■ Set tasks
**a.** Answer these questions from the piece on prayer, one answer per line, each marked like its question:
(i) Which old Reformed spiritual writer was a source of help?
(ii) What words make up the form of the Jesus prayer that was used?
(iii) After about how long did the experiences start?
**b.** Rewrite the part of the piece on prayer starting at "For years, I" and ending at "near a window.", with "backyard" changed to "front yard".
** Start of Document section **
Last winter, I began to pray differently.
For years, I had been praying daily with the help of the Book of Common Prayer. I have also found help from an old Reformed spiritual writer, Lewis Bayly. Praying Scripture daily, going through the Psalms virtually every month, offering intercessions and thanksgivings.
Then last year – I’m not even sure why, looking back – something changed. I don’t want to say those prayers didn’t work. I don’t want to say I didn’t like it. All I can say is that I found myself caught up in something else. I had to do something else.
I changed my place. I started sitting outside: in my backyard, at a park, or in my open garage in the rain. At the very least, when it was too cold, near a window.
Then, I offered a well-worn prayer: the Jesus prayer. There are different forms, but the form I’ve been taught and used is: “Lord Jesus Christ, Son of God, have mercy on me, a sinner.” That was it.
What happened? Well, after about a month, I had some, let’s just say, experiences. The nature of these encounters are unimportant for now. What’s important is when they arrived.
It took some time. But I started to recognize that these encounters happened only when I gave up trying to seek them. Even when I gave up trying to prepare for them. Why is that?
** End of Document section **
** Start of Recorded data **
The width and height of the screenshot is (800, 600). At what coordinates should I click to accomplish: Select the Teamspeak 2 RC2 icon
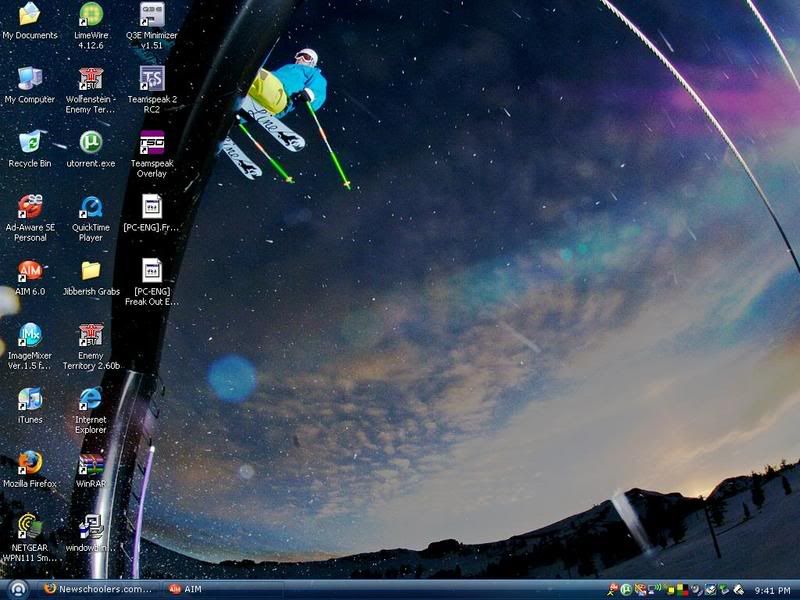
** End of Recorded data **
■ Full answers
**a.**
(i) Lewis Bayly
(ii) "Lord Jesus Christ, Son of God, have mercy on me, a sinner."
(iii) About a month

**b.**
For years, I had been praying daily with the help of the Book of Common Prayer. I have also found help from an old Reformed spiritual writer, Lewis Bayly. Praying Scripture daily, going through the Psalms virtually every month, offering intercessions and thanksgivings.
Then last year – I’m not even sure why, looking back – something changed. I don’t want to say those prayers didn’t work. I don’t want to say I didn’t like it. All I can say is that I found myself caught up in something else. I had to do something else.
I changed my place. I started sitting outside: in my front yard, at a park, or in my open garage in the rain. At the very least, when it was too cold, near a window.